Inside the bar, the music is bumping, turned up to maximum volume as bartenders rush to get drinks into the hands of thirsty guests. It’s a madhouse, raucous shouting coming from all directions as the dance floor’s neon lights cast a luminescent glow on the bodies below. The scene recalls the rowdiest nightclubs of Barcelona when the hour nears 3 a.m. Only, rather than 3 a.m. in Barcelona, it’s 3 p.m. in Zermatt, Switzerland. We’re on the side of a mountain and the party’s just getting started.
Halfway down one of the final runs on the bottom section of the Furi-Zermatt slope lies Hennu Stall, a snow-capped wooden cabin with hundreds of abandoned skis piled outside. The owners of said skis? Inside the boisterous bar, likely dancing on the tables and singing along to oompah and Europop hits.
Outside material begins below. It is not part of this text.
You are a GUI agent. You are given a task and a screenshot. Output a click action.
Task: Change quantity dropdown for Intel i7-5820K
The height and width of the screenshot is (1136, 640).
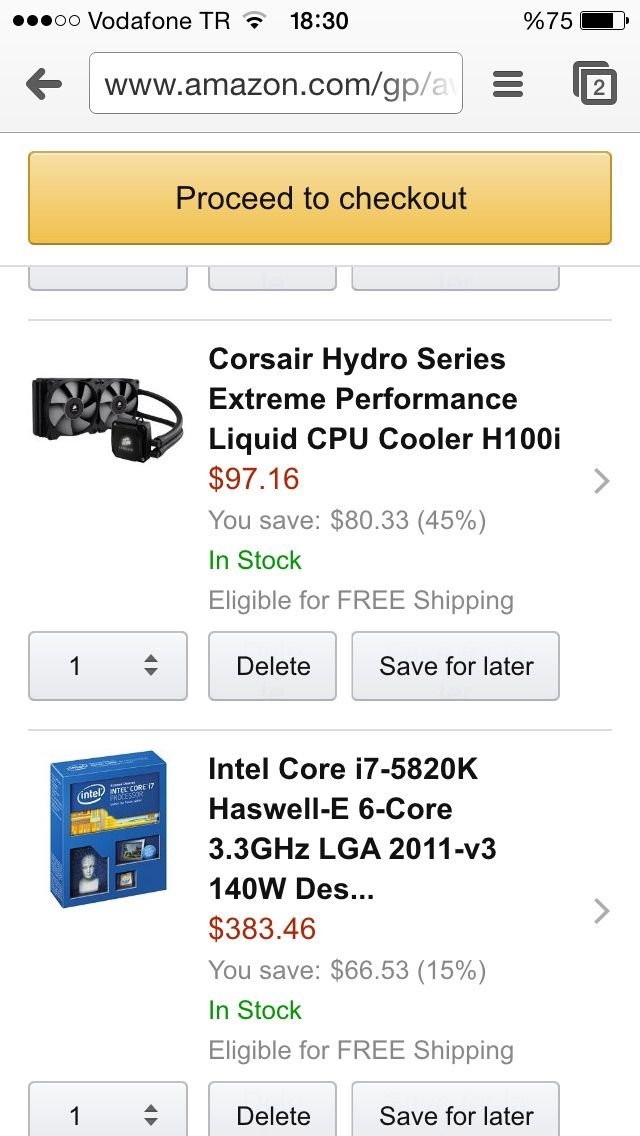pyautogui.click(x=108, y=1109)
Welcome to the wonderful world of après ski, where the real party begins once the skis come off. While most prominent (and wild) at European resorts, après culture is becoming increasingly more prominent stateside, as Americans adopt the tradition and more establishments sling drinks for thirsty skiers at the bases of mountains. As the ski industry continues to flourish in the United States, threats loom on the horizon for this burgeoning culture, in the form of climate change and revelers themselves. For, despite the sheer amount of fun that après ski presents, things can quickly turn south when these parties aren’t happening, well, after skiing — especially at high altitudes.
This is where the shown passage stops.